AI Technical Summary

Benefits of technology

[0011] In view of the foregoing, a primary objective of the invention is to provide a magnetic random access memory (MRAM) with high write selectivity and low power consumption. The invention reduces the write current required by the MRAM, thereby reducing the power consumption during the write period thereof.

[0012] The disclosed structure can eliminate the magnetic interference problem of the write word lines on adjacent MTJ's. This increases the write selectivity of the MRAM.

[0013] To achieve the above-mentioned objective, the disclosed MRAM has a plurality of MTJ cells, a plurality of bit lines, a plurality of middle metal pillars, and a plurality of PWWL's. Each MTJ cell is comprised of a magnetic tunnel junction cell and a lower electrode. Changing the magnetization orientation of the magnetic tunnel junction cell determines the memory state. Each bit line provides the read and write current channels for the corresponding MTJ cell. Each middle metal pillar connects the MTJ cell and the bit line. Each write word line is comprised of an upper layer write word line, a lower layer write word line and a pair of PWWL's, providing the write current channel for the MTJ cell. This increases the induced magnetic field at the MTJ cell. The PWWL's of the adjacent MTJ cells are disposed in an interleaving fashion (zigzag pattern as shown in the FIG. 2). Aside from the part of the PWWL facing the surrounding of the magnetic tunnel junction cell, the rest is covered by a sidewall keeper. The sidewall keeper covering the PWWL's of the disclosed MRAM can reduce the write current required by the MRAM.

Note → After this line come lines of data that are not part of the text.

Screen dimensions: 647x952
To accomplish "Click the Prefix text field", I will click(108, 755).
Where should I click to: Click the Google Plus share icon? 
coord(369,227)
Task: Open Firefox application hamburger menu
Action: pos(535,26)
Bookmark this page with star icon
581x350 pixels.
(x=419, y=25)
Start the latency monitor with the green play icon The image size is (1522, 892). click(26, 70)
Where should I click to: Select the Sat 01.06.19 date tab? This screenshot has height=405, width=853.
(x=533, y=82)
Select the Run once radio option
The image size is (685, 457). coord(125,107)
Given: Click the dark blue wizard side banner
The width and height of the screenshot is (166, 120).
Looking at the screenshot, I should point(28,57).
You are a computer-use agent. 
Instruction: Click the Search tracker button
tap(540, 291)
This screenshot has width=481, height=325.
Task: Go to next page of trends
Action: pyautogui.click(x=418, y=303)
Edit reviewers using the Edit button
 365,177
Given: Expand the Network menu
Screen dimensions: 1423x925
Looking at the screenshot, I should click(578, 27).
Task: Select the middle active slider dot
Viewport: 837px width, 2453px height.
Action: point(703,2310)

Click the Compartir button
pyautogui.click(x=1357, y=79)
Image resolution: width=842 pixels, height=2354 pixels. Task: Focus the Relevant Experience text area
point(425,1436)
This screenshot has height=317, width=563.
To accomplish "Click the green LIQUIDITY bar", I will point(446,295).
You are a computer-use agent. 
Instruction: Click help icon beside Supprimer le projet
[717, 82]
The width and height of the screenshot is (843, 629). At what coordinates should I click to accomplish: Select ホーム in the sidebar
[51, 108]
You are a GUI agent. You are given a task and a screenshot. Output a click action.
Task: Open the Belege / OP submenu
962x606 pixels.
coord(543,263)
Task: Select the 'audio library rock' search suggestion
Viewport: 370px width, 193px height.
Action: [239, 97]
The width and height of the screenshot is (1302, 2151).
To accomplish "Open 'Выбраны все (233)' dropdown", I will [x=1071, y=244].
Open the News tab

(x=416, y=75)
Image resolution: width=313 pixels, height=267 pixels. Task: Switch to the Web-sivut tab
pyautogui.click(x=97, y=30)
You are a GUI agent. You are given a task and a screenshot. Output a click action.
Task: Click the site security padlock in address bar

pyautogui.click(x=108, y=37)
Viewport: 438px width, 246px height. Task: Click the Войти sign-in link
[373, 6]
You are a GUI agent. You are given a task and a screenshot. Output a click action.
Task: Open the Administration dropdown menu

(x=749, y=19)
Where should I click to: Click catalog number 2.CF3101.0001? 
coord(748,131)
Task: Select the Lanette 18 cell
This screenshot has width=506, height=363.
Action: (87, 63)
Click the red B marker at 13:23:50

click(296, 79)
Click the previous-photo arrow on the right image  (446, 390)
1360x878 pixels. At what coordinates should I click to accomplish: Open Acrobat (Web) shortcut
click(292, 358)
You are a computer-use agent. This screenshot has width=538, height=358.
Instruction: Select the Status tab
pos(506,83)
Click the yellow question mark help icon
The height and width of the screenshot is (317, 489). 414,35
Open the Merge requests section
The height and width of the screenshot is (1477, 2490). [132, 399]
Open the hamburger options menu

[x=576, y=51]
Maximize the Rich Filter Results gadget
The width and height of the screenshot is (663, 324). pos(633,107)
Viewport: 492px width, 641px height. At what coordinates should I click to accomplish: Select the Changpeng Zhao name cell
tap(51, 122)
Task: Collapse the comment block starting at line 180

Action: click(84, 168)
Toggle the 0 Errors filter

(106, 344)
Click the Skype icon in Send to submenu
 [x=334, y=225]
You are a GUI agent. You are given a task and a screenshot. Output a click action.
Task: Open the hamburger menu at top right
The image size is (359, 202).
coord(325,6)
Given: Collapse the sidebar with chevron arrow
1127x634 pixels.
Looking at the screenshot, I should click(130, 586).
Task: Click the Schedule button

[0014] The invention has to add a photo mask process after the PWWL process. Furthermore, the disclosed sidewall keeper structure confines the magnetic flux on the MTJ so that adjacent MTJ's are not affected by the magnetic field produced by the PWWL's. The write selectivity of the MRAM is thus greatly increased.

Problems solved by technology

As memory devices are becoming smaller, the MRAM starts to encounter the electron migration problem because the write-in electrical current needed to change data approaches the current density limit that can be carried by a metal wire.

Nonetheless, this structure has a problem.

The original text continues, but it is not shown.